It is illegal for employers to discriminate against employees (“Colorado Employment Disputes and Discrimination Attorneys”). Colorado Employment discrimination can happen in the employing, promotion, firing, or other facets of employment. It can be based on an individual’s race, gender, national origin, religion, disability or age. Federal and state laws forbid employers from discriminating against employees and expect employers to uphold an office that is liberated from discrimination.
Colorado’s Protected Classes
In every state in the U.S., federal law illegalizes discrimination based on the following:
- Race
- Color
- National origin
- Religion
- Sex—as well as pregnancy, childbirth, and associated medical conditions
- Disability
- Age—at least forty years old
- Citizenship standing
- Genetic data
Additionally, Colorado Employment Discrimination state law also forbids based on the following:
- Race
- Color
- National origin
- Religion
- Sex—as well as pregnancy, childbirth, and associated medical conditions
- Physical, mental, or learning disability
- Age—at least forty years old
- Sexual orientation—as well as alleged sexual orientation
- AIDS/HIV
- Legal behavior outside of work
- Mental disease
- Transgender standing
- Marital standing: Employers with over twenty-five employees might not dismiss or decline to employ a person because he or she is married or intends to marry a co-worker, or become involved in a civil union with a co-worker. This safeguard is irrelevant if one employee would supervise or assess the other, or one possesses access to private data.
How Many Employees Must a Colorado Company Have to be Dependent on Antidiscrimination Laws?
Under federal law, companies with at least fifteen employees are protected by Title VII, the main law forbidding employment discrimination, the Americans with Disabilities Act, which bans discrimination the grounds of disability, and the Genetic Information Nondiscrimination Act, bans discrimination based on genetic data. Companies with at least twenty employees are dependent on the Age Discrimination Employment Act (ADEA), the federal law that bans discrimination against employees who are at least forty years old. Companies with at least four employees must obey the employment discrimination stipulations of the Immigration Reform and Control Act, which bans discrimination on the grounds of citizenship standing. Every company of any size must equally pay men and women for performing identical work, by benefit of the Equal Pay Act.
In Colorado, companies with at least one employee are dependent on the state’s antidiscrimination law—except, as mentioned above, for the ban on discriminating against married employees or those in a civil union.

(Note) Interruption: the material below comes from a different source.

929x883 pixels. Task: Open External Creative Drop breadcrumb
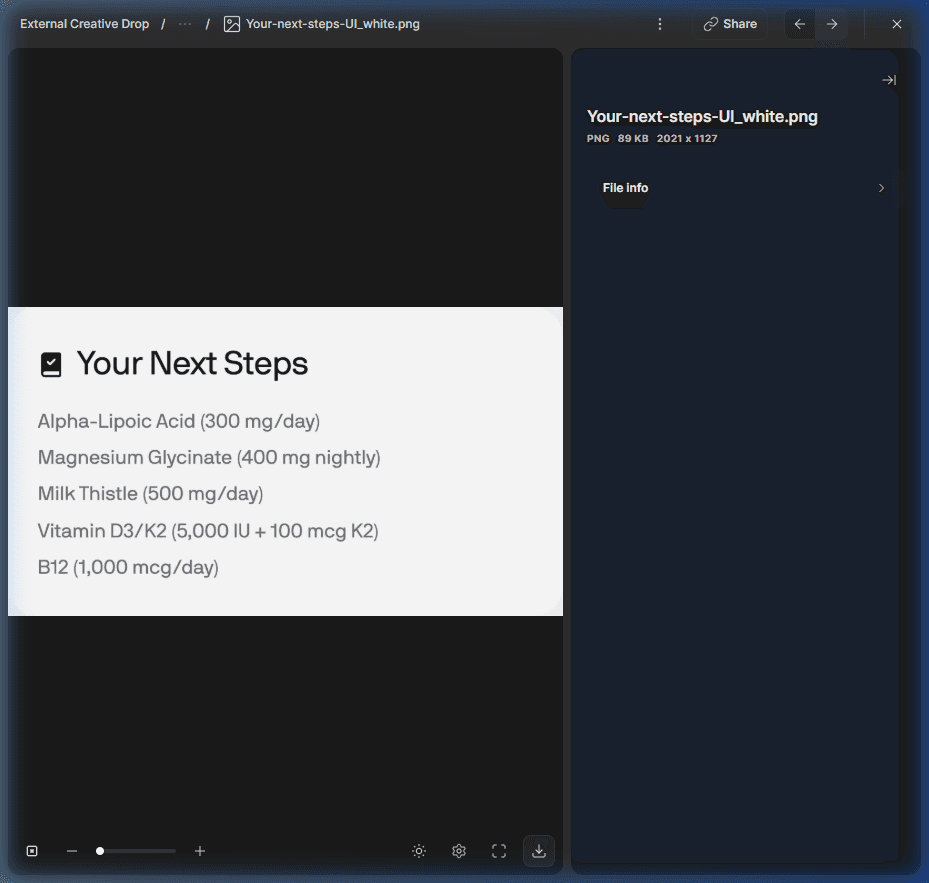tap(85, 24)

Suing for Employment Discrimination in Colorado
To succeed in an employment discrimination claim, the employee has the duty to establish that the reason he or she was dismissed, not employed, not promoted, or if not under duress was particularly due to his or her safeguarded classification. This basically indicates that the employee was discriminated against because of race, national origin, gender, religion, disability, or age.
Filing a Discrimination Claim in Colorado
A discrimination claim can be filed either with the Colorado Civil Rights Division (CCRD) or the federal administrative agency, the Equal Employment Opportunity Commission (EEOC) (“Filing a Discrimination Claim—Colorado”). The two agencies have what is termed a “work-sharing agreement,” which indicates that the agencies merge with each other to handle claims. Filing a claim with both agencies is pointless, providing you specify to one of the agencies that you wish it to “cross-file” the claim with the other agency.
The Colorado anti-discrimination statute protects employers of any size. Thus, if your office has between one and fourteen employees, you must file with the CCRD, as the EEOC imposes federal law which protects just employers with at least fifteen employees—twenty in an age discrimination case. A few Colorado lawyers suggest that you file with the CCRD initially for every kind of discrimination claim, because of the expediency of having numerous CCRD offices in the state and the CCRD’s capacity to advance more promptly with investigations.
You might also want to ask your city or county to find out if you reside and/or work in a city or county with a local anti-discrimination law, or “ordinance.” A few Colorado cities and counties—as well as Aspen, Denver, and Boulder—have agencies that handle claims under local ordinances and could help you. Unlike federal or state law, these ordinances also include discrimination on the grounds of sexual orientation. These agencies are frequently indentified as the “Human Rights Commission,” “Human Relations Commission,” or the “Civil Rights Commission.”